Die rumänische Agrarreform nach dem Ersten Weltkrieg als Mittel zum Aufbau des Nationalstaates
DOI:
https://doi.org/10.55051/JTSZ2023-1p11Abstract
Ab 1866 erklärte Rumänien den Grundsatz eines einheitlichen Nationalstaates und ab 1848 verfolgte sie das Ziel einer homogenen Vereinigung aller Rumänen in einem Staat. Der territoriale und bevölkerungsmäßige Zuwachs, der auf den Sieg Rumäniens im Ersten Weltkrieg folgte, veränderte die homogenen sozialen Beziehungen des Landes entscheidend, doch das homogene Staatsziel Großrumänien blieb unverändert und wurde innerhalb der neuen Staatsgrenzen sowohl verwirklicht als auch gescheitert. Ein herausragendes Element des nationalstaatlichen Programms war die nach dem Ersten Weltkrieg durchgeführte Agrarreform. Der Widerspruch zwischen der erklärten Rechtspolitik und dem realisierten staatspolitischen Ziel der Reform verdeutlicht nicht nur die Verzerrungen des Rechtsstaates, sondern auch seine minderheitenfeindliche Haltung. Während das erklärte Ziel darin bestand, die sozialen Beziehungen gerechter zu gestalten, diente es in Wirklichkeit dazu, nationalen und religiösen Minderheiten den Besitz von Eigentum als Mittel zum Aufbau des Nationalstaates unmöglich zu machen.

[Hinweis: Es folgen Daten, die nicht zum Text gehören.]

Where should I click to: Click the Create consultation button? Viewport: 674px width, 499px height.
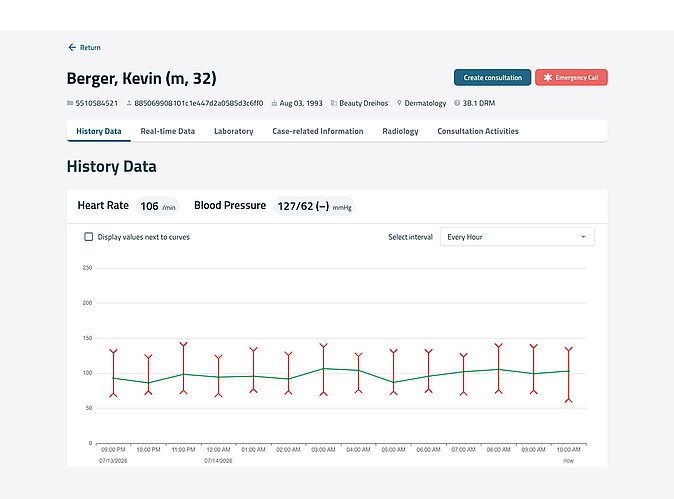click(x=493, y=77)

Der Beitrag untersucht die verfassungsrechtlichen Grundlagen und die Teilgesetzgebung der Bodenreform in Rumänien, den historischen und rechtlichen Prozess, der die oben genannten Ergebnisse rechtfertigt. Die Analyse der Gesetzgebung wird durch eine Beschreibung der Fälle von rumänischen Agrarreformverfahren ergänzt, die im Rahmen des nach dem Ersten Weltkrieg geschaffenen Minderheitenschutzsystems durchgeführt wurden.